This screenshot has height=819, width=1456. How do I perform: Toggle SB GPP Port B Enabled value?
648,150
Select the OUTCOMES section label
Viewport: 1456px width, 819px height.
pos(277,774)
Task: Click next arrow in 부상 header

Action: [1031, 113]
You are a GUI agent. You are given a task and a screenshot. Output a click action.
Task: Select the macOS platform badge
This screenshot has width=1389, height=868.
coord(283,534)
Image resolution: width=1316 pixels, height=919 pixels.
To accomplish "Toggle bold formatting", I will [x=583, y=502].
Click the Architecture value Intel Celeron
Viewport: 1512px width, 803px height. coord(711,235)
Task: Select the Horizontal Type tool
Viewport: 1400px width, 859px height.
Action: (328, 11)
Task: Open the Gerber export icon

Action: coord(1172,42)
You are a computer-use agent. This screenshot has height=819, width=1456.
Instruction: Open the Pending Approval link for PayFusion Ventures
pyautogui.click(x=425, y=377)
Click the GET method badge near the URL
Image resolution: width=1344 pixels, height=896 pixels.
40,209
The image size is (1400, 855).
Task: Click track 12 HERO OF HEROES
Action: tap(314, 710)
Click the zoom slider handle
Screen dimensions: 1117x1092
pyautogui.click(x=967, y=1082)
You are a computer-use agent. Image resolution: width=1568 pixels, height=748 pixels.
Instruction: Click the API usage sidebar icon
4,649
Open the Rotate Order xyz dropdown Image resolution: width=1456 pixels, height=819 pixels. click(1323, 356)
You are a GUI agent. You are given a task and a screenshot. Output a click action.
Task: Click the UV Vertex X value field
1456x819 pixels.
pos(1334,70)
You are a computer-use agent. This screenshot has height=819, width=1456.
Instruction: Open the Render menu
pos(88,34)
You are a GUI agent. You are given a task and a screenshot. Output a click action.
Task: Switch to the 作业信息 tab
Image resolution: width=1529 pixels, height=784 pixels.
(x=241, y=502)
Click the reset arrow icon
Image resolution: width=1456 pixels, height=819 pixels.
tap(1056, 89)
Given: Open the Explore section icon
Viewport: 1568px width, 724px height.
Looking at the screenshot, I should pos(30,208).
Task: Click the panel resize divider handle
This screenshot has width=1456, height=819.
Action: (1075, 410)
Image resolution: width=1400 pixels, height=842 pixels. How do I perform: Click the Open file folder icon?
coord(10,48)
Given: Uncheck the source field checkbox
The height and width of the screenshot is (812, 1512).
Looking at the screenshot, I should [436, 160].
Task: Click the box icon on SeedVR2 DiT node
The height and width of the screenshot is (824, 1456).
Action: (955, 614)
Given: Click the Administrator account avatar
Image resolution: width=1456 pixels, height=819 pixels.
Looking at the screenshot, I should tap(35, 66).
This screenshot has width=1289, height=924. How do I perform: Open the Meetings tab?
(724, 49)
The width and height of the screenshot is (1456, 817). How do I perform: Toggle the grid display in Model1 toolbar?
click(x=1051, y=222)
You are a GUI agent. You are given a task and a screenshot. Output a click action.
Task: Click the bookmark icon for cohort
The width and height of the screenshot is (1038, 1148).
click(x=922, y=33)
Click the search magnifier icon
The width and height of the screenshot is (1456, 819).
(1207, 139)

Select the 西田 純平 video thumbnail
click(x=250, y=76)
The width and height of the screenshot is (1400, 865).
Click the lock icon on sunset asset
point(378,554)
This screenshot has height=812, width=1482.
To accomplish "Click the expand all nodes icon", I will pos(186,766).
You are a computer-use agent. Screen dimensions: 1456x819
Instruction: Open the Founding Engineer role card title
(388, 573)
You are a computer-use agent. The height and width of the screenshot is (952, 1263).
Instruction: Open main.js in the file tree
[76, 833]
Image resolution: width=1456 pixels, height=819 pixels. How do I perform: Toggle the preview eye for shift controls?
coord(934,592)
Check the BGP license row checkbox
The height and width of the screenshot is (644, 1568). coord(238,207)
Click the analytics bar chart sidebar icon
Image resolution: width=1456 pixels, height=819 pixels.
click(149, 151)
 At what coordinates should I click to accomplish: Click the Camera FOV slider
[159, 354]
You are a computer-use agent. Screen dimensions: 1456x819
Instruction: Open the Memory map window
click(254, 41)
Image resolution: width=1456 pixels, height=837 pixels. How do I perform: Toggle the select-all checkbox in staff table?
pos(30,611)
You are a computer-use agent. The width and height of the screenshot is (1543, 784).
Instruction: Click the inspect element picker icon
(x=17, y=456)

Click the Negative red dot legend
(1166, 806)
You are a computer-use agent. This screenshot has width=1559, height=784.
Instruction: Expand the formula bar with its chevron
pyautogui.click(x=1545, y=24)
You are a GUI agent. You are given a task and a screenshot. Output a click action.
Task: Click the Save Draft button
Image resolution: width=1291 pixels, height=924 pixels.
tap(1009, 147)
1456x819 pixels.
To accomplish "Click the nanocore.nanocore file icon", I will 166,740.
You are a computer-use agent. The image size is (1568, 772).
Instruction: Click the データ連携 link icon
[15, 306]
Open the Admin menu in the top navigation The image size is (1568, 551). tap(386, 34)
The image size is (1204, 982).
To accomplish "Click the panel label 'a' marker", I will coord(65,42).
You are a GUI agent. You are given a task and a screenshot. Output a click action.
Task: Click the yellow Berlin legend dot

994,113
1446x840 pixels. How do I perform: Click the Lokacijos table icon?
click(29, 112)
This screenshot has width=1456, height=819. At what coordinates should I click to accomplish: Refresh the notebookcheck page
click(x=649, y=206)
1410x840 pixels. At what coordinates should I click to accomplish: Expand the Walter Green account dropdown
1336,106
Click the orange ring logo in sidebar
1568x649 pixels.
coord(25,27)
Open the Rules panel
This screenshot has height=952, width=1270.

-------------------------

EXERCISE OBJECTIVE: Copy each line in the entries above where the word "field" shows up.

RESULT OF THE TASK:
Task: Click the UV Vertex X value field
Given: Uncheck the source field checkbox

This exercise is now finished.